[Exercise task 1]
Answer these questions about the Senate committee report on S. 671:
(a) Who is listed as the committee's Chairman, and which state does he represent?
(b) On what date was the report ordered to be printed?
(c) What does the bill require to be collected?
[Exercise task 2] Continue the Senate committee report on S. 671, starting after its final sentence.

[Page excerpt]
*-*-*
[Senate Report 117-30]
[From the U.S. Government Publishing Office]

                                                         Calendar No. 103

117th Congress  }                                             {   Report
1st Session     }                                             {   117-30





                              R E P O R T

                                 of the


                          GOVERNMENTAL AFFAIRS

                          UNITED STATES SENATE

                              to accompany

                                 S. 671


                 July 19, 2021.--Ordered to be printed

19-010                WASHINGTON : 2021                  

                   GARY C. PETERS, Michigan, Chairman
THOMAS R. CARPER, Delaware           ROB PORTMAN, Ohio
MAGGIE HASSAN, New Hampshire         RON JOHNSON, Wisconsin
KYRSTEN SINEMA, Arizona              RAND PAUL, Kentucky
JACKY ROSEN, Nevada                  JAMES LANKFORD, Oklahoma
ALEX PADILLA, California             MITT ROMNEY, Utah
JON OSSOFF, Georgia                  RICK SCOTT, Florida
                                     JOSH HAWLEY, Missouri

                   David M. Weinberg, Staff Director
                    Zachary I. Schram, Chief Counsel
            Lena C. Chang, Director of Governmental Affairs
              Chelsea A. Davis, Professional Staff Member
                Pamela Thiessen, Minority Staff Director
  Andrew C. Dockham, Minority Chief Counsel and Deputy Staff Director
Amanda H. Neely, Minority Director of Governmental Affairs and General 
                     Laura W. Kilbride, Chief Clerk

                                                         Calendar No. 103
117th Congress  }                                              {   Report
 1st Session    }                                              {   117-30




                 July 19, 2021.--Ordered to be printed


 Mr. Peters, from the Committee on Homeland Security and Governmental 
                    Affairs, submitted the following

                              R E P O R T

                         [To accompany S. 671]

      [Including cost estimate of the Congressional Budget Office]

    The Committee on Homeland Security and Governmental 
Affairs, to which was referred the bill (S. 671) to require the 
collection of voluntary feedback on services provided by 
agencies, and for other purposes, having considered the same, 
reports favorably thereon without amendment and recommends that 
the bill do pass.
*-*-*
[Dataset content]
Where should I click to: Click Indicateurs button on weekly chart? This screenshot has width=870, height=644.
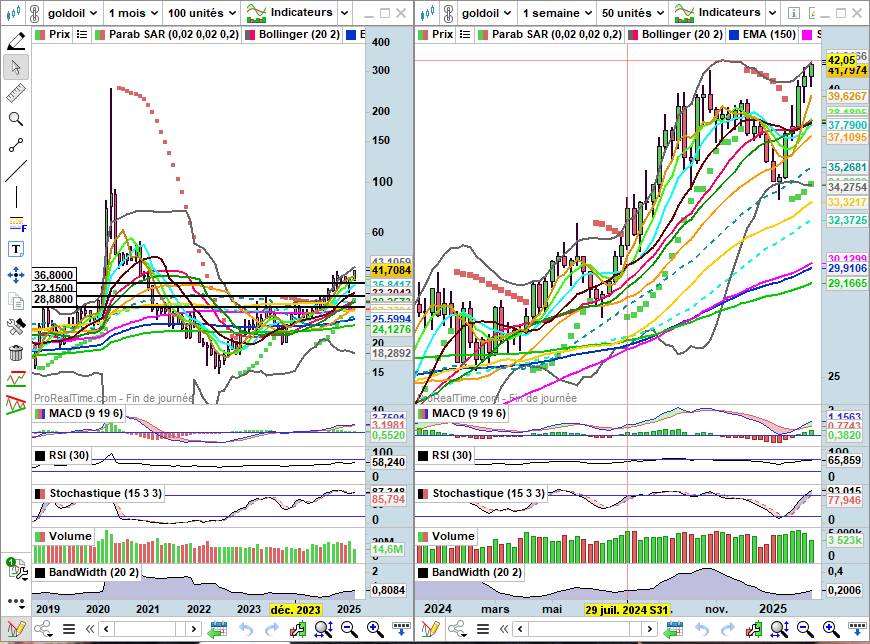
*-*-*
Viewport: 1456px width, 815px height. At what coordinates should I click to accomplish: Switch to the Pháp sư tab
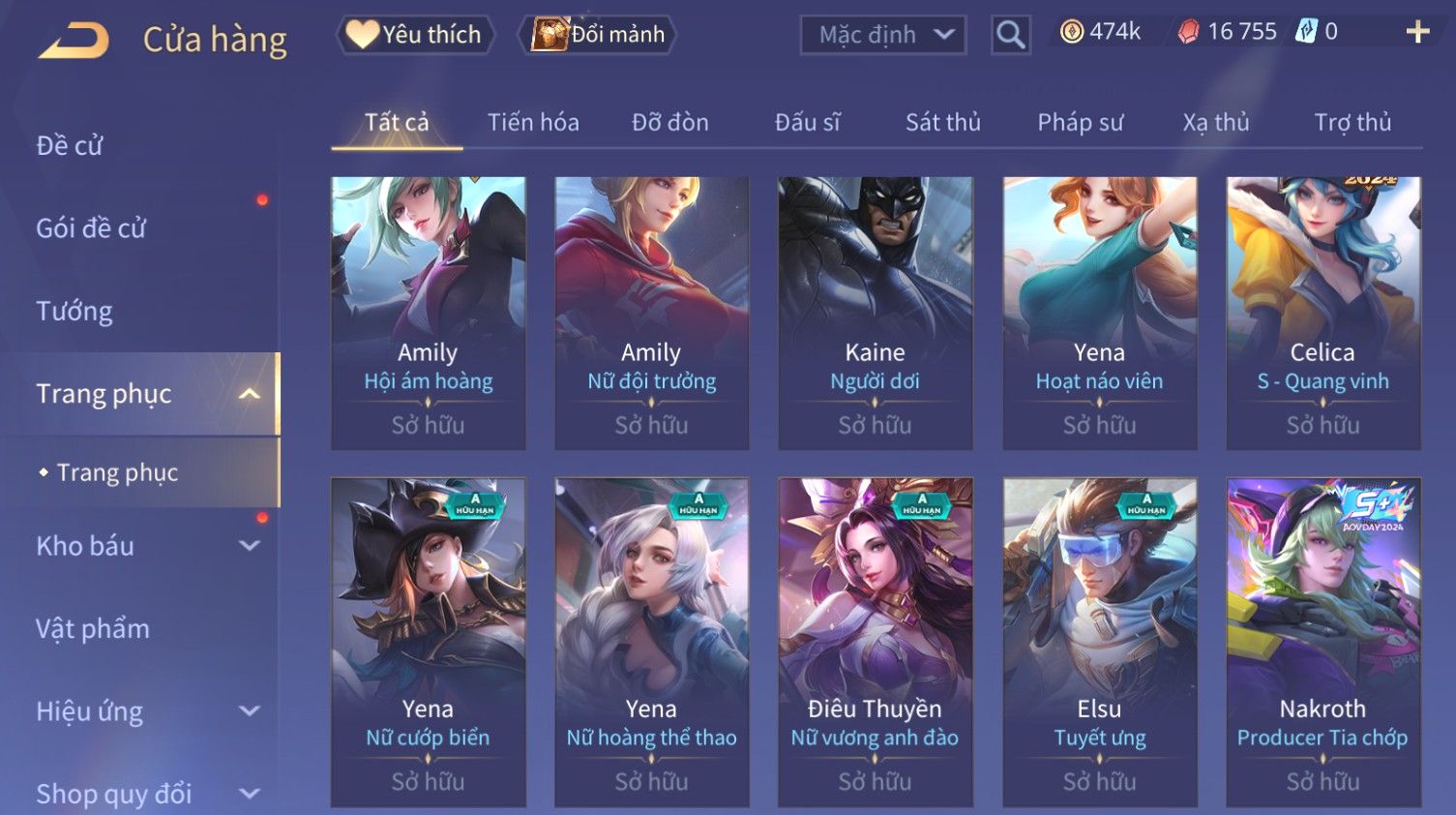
*-*-*
[Output 1]
(a) Gary C. Peters of Michigan
(b) July 19, 2021
(c) Voluntary feedback on services provided by agencies

[Output 2]
  I. Purpose and Summary..............................................1
 II. Background and Need for the Legislation..........................2
III.  Legislative History.............................................3
 IV. Section-by-Section Analysis of Bill, as Reported.................3
  V. Evaluation of Regulatory Impact..................................4
 VI. Congressional Budget Office Cost Estimate........................4
VII. Changes in Existing Law Made by the Bill, as Reported............5

                         I. Purpose and Summary

    The Federal Agency Customer Experience Act of 2021, S. 671, 
amends the Paperwork Reduction Act (PRA) to allow agencies to 
solicit voluntary customer feedback without first having to 
seek approval from the Office of Management and Budget (OMB), 
as currently required by the PRA.\1\
    \1\On June 10, 2019, the Committee approved S. 1275, Federal Agency 
Customer Experience Act of 2019, which is substantially similar to S. 
671. Accordingly, this committee report is in large part a reproduction 
of the Committee report for S. 1275, S. Rep. No. 116-46.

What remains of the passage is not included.